• Work request: Present each line of the entries below that holds the word "Volksschule".

[Stored items]
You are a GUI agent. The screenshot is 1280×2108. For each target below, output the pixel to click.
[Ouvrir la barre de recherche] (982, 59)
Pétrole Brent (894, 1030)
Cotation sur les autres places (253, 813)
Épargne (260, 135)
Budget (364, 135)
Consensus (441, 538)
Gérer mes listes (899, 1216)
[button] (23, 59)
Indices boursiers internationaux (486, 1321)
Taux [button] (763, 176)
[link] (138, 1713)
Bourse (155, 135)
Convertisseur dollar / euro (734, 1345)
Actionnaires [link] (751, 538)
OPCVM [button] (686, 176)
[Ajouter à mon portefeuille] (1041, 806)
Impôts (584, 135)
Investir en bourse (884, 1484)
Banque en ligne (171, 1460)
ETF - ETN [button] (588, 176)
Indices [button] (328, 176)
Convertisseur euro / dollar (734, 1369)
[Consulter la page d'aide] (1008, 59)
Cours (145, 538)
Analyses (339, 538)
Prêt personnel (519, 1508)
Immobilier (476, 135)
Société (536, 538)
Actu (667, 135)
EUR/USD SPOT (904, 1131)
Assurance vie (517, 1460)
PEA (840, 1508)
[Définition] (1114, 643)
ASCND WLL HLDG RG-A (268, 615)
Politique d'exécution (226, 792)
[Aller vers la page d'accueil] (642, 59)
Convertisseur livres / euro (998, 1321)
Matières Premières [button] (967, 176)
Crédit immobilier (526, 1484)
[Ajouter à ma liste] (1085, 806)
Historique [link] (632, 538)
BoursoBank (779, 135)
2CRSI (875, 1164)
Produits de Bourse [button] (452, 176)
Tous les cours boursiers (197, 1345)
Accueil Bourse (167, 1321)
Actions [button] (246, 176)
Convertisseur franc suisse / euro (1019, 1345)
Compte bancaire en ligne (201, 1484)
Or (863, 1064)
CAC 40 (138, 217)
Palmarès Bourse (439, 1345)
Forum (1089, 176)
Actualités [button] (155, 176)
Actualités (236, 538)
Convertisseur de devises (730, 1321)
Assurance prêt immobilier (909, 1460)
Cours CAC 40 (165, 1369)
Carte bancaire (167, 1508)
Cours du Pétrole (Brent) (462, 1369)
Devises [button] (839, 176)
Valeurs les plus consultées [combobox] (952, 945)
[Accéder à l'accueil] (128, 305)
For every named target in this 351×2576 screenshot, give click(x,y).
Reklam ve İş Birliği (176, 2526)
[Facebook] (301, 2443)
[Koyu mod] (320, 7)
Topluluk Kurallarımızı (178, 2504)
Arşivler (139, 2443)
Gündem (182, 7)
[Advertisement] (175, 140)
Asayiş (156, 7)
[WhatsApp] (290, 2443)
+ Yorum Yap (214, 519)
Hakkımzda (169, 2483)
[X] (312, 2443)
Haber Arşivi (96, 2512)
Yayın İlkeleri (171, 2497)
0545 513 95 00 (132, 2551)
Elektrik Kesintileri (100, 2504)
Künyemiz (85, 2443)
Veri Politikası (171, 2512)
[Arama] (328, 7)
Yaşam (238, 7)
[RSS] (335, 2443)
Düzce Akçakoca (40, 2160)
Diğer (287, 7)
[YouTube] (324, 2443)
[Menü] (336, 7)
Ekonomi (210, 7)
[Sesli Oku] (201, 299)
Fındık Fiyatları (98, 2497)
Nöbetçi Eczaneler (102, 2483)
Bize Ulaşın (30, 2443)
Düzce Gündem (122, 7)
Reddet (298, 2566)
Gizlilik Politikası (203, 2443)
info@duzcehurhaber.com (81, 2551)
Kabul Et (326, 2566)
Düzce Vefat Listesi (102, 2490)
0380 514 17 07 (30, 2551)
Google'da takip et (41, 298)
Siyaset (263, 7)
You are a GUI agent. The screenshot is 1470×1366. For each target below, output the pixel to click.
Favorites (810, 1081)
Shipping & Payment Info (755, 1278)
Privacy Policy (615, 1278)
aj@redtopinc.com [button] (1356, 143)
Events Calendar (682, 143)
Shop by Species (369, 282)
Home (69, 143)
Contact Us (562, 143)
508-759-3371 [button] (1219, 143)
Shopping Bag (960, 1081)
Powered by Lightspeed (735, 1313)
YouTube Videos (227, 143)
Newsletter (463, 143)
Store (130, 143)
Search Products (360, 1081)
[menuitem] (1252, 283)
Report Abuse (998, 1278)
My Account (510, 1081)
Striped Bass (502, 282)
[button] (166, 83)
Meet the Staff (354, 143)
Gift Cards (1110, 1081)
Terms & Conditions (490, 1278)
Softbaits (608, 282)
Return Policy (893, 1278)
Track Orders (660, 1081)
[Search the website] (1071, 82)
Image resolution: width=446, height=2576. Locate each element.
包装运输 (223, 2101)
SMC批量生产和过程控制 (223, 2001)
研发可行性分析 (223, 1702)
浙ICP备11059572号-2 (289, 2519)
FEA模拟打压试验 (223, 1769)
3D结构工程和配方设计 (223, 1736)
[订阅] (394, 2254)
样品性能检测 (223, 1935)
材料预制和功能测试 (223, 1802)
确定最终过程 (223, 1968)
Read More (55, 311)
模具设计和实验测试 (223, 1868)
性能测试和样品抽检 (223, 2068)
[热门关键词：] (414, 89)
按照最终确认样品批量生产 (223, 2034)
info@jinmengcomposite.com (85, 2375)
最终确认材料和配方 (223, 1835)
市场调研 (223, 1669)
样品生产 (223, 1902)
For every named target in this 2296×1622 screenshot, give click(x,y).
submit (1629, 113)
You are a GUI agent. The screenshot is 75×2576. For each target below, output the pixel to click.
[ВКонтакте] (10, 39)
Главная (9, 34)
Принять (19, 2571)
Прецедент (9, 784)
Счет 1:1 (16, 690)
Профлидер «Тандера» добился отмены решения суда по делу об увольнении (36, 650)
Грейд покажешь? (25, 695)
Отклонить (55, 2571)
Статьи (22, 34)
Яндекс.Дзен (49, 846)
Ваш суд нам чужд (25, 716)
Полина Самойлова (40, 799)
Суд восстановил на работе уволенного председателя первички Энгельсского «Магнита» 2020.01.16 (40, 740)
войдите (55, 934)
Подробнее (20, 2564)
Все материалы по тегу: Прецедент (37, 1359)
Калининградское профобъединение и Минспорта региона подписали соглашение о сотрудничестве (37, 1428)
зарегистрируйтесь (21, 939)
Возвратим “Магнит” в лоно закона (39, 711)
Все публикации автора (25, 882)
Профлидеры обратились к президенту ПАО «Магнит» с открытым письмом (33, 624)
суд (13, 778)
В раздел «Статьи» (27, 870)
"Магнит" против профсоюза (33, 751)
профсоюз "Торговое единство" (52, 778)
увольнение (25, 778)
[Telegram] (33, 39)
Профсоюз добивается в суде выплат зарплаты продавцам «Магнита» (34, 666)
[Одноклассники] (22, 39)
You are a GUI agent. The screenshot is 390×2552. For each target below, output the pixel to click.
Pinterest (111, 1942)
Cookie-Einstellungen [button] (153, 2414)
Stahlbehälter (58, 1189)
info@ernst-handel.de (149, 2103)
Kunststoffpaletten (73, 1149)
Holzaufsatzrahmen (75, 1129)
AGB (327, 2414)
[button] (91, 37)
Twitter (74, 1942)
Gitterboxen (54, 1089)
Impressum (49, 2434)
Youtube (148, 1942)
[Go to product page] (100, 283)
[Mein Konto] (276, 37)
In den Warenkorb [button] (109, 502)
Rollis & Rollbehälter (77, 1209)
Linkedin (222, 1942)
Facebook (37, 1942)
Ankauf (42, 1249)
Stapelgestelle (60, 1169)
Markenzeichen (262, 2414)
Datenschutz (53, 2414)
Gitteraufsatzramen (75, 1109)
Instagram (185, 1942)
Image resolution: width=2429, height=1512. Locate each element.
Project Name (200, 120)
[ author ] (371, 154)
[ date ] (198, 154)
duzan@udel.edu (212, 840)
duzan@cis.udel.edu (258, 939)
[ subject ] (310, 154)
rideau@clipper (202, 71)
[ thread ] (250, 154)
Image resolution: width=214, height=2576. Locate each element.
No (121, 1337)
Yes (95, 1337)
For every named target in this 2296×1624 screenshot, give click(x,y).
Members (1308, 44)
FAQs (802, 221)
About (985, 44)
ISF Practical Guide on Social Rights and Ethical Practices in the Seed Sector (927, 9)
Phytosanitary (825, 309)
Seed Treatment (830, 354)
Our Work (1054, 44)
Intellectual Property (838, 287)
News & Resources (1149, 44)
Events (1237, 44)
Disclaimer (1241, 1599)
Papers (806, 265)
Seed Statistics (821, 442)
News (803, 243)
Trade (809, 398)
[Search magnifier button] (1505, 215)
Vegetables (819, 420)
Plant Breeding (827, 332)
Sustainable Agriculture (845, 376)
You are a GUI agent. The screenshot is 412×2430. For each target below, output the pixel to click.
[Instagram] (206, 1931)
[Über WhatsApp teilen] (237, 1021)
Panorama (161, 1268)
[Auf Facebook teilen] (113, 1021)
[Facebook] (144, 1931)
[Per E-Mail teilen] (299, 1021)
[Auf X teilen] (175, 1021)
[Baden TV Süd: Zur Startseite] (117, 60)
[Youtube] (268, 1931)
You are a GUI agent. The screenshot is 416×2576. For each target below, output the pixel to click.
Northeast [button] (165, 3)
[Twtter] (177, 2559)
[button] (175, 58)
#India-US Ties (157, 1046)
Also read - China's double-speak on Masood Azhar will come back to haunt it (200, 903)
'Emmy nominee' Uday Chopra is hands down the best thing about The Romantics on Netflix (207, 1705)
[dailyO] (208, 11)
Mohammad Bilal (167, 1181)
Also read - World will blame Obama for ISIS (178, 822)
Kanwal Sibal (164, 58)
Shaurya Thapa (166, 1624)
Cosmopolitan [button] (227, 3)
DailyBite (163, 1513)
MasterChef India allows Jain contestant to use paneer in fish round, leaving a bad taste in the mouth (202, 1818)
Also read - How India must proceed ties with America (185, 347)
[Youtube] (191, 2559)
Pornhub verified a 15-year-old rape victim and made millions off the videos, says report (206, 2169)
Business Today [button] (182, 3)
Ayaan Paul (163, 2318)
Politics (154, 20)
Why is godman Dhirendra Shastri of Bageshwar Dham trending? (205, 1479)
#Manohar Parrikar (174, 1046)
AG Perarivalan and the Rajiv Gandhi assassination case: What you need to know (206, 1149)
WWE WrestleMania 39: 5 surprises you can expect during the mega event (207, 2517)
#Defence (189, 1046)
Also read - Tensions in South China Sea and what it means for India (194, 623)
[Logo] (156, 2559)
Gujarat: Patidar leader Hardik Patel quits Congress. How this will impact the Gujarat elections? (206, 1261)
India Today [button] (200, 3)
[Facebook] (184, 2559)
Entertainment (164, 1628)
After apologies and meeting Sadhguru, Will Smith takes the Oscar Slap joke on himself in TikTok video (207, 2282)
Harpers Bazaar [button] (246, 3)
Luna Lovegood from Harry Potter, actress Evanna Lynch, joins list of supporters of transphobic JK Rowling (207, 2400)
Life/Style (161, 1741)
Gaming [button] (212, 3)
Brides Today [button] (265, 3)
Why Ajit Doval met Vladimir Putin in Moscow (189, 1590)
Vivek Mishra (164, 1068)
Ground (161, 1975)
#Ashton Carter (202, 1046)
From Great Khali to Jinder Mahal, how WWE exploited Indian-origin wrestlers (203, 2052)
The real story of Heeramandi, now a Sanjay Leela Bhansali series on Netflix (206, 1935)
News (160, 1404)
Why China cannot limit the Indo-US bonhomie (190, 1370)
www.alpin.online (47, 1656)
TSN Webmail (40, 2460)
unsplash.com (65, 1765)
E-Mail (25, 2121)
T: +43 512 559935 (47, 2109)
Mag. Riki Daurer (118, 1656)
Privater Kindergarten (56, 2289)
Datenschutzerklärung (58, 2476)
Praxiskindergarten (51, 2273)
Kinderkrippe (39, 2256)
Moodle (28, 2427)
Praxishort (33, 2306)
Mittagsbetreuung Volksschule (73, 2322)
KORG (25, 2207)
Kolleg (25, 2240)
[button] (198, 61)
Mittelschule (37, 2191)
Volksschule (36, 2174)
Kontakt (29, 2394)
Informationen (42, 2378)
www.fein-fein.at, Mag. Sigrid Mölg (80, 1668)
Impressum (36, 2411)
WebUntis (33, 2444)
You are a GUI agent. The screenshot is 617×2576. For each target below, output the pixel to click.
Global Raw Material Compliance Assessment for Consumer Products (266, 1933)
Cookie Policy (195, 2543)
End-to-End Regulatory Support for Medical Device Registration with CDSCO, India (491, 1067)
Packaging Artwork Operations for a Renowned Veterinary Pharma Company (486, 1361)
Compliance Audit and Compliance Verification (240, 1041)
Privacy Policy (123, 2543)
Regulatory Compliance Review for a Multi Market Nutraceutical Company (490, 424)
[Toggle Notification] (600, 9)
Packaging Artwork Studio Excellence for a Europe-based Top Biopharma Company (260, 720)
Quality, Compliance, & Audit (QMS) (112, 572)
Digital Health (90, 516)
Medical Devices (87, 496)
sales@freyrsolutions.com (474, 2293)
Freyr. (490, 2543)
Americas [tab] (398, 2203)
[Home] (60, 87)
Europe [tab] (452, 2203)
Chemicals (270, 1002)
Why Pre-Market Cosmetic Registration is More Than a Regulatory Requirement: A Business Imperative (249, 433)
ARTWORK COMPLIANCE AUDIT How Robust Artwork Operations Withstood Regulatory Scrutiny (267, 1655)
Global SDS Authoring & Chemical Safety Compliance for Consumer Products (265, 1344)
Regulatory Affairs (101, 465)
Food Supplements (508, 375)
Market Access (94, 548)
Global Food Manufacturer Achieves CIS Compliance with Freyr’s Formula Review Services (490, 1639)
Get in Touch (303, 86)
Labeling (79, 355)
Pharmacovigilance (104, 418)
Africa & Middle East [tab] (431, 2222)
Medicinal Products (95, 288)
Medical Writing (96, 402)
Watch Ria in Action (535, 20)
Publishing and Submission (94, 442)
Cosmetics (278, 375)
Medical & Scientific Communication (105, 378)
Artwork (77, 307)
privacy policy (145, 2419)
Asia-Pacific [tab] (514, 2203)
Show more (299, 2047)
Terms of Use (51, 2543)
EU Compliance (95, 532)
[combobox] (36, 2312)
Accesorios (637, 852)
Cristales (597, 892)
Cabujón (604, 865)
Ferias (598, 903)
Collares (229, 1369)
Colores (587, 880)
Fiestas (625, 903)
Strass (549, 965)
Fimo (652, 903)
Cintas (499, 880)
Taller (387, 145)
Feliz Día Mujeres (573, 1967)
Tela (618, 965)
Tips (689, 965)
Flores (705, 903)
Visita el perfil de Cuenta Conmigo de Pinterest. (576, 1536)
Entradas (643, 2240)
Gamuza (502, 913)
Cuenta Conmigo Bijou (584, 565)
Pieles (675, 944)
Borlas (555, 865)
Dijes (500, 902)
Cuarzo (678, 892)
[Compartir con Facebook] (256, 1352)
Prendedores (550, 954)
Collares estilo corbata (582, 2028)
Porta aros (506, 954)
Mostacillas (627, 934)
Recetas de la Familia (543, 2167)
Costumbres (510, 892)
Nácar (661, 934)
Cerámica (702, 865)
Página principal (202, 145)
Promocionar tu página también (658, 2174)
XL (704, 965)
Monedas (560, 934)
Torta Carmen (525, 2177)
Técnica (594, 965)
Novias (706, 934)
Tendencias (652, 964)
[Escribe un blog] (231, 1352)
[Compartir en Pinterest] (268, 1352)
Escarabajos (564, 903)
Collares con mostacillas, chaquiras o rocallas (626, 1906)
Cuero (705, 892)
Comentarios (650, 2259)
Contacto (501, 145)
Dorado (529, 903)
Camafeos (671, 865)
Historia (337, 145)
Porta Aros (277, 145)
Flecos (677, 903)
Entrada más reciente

• Reply to the task:
Mittagsbetreuung Volksschule (73, 2322)
Volksschule (36, 2174)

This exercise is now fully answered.